Selain al-hasanah, dari kata al-husn juga lahir kata al-Ihsân. Kata ini digunakan untuk
mengungkapkan dua hal, yaitu, (1) memberi nikmat kepada orang lain; dan (2) berbuat baik dalam pekerjaannya. Hal itu akan
terjadi apabila ia mengetahui ilmu yang baik atau mengamalkan amal yang baik.
Ihsan nilainya lebih dari ‘adil. Hal itu, dikarena adil adalah memberikan yang wajib
baginya dan mengambil yang layak baginya. Sedangkan al-Ihsan ialah member lebih
banyak dari kewajiban dan mengambil lebih sedikit dari haknya. Oleh karena itu,
mencari atau memilih adil adalah wajib, sedangkan mencari dan memilih ihsan
adalah sunnat.
Berkenaan dengan hal ini,
berbuat baik seorang anak kepada kedua orang tuanya diungkapkan dengan kata
ihsan. Hal tersebut dikarenakan, kewajiban orangtua terhadap anak, ada
batasnya, sedangkan kewajiban anak kepada orangtua tidak terbatas. Sekalipun
demikian, tetap saja kebaikan orangtua terhadap anaknya tidak akan terbalas
secara materi. Emas sebesar gunung sekalipun belum cukup untuk membalas setetes
air susu ibu. Seorang ibu bisa menggendong sepuluh orang anak, sebaliknya,
sepuluh orang anak tidak akan bisa menggendong satu orang ibu saja. Karena
itulah balas budi anak secara fisik dan materi tidak akan pernah tercapai untuk
selamanya.

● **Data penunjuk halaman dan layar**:
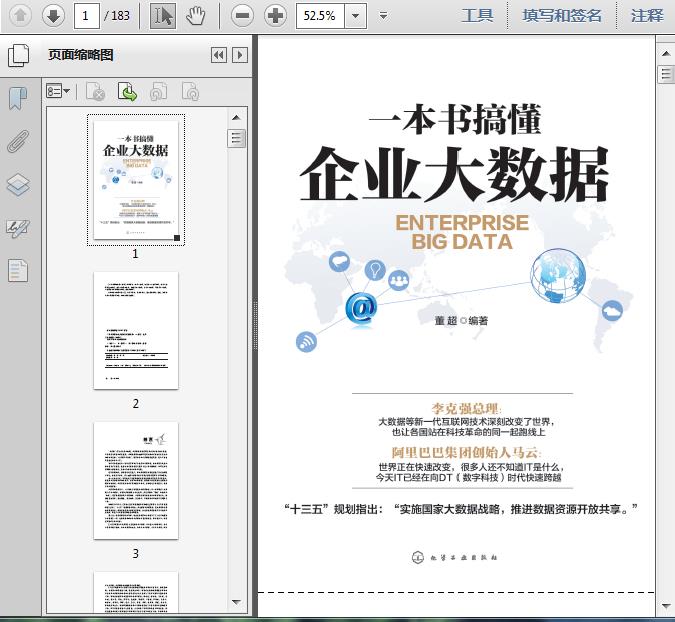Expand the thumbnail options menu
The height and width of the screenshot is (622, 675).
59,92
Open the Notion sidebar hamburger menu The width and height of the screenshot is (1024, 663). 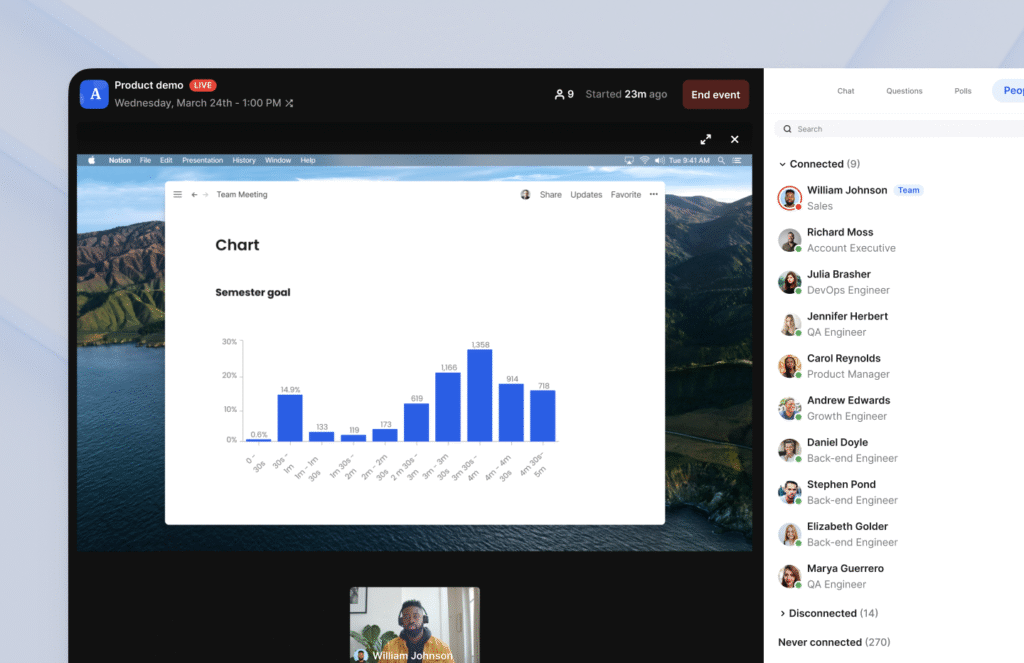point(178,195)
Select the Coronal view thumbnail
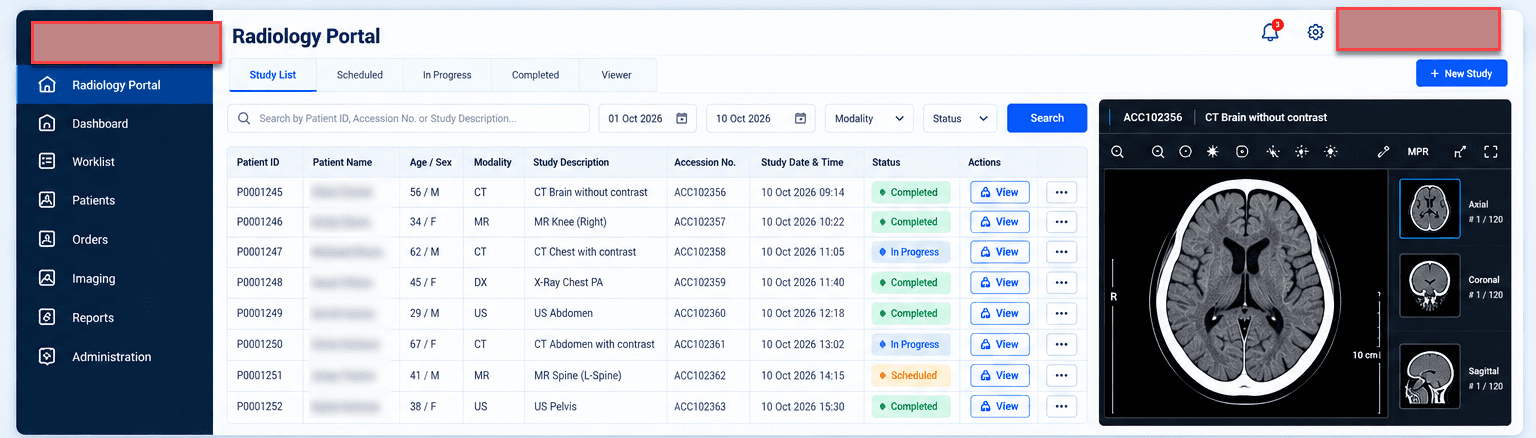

● **Tantangan**:
A - Ganti "nikmat" dengan "karunia" pada bagian kutipan tentang ihsan antara "Selain al-hasanah, dari" dan "amal yang baik.", termasuk keduanya, lalu tuliskan bagian itu.
B - Sambung kutipan tentang ihsan mulai dari kalimat sesudah kalimat terakhirnya.

● **Kumpulan Jawaban**:
A -
Selain al-hasanah, dari kata al-husn juga lahir kata al-Ihsân. Kata ini digunakan untuk
mengungkapkan dua hal, yaitu, (1) memberi karunia kepada orang lain; dan (2) berbuat baik dalam pekerjaannya. Hal itu akan
terjadi apabila ia mengetahui ilmu yang baik atau mengamalkan amal yang baik.

B -
Mungkin secara materi anak tidak
akan mampu membalas kebaikan orangtuanya. Namun masih ada hal lain yang bisa
dilakukan oleh seorang anak sebagaimana yang disebutkan oleh Rasulullah
Saw.dalam sebuah hadits yang diriwayatkan dari Anas ibn Malik. Rasulullah
Saw.bersabda:
Sambungkan orang yang memutuskan
silaturahmi, maafkanlah yang mendlalimimu. Seorang laki-laki bertanya,”Hai
Rasulullah, apakah masih ada sesuatu dari kebaikan atas kedua orangtuaku
setelah mereka wafat?” beliau menjawab,”Ada beberapa perkara; memohonkan
ampunan bagi keduanya, melaksanakan washiyatnya, menghormati sahabat-sahabatnya
dan menyambungkan silaturahmi yang tidak ada hubungannya kecuali dengan sebab
keduanya.” (Syu’b al-îmân/10:335).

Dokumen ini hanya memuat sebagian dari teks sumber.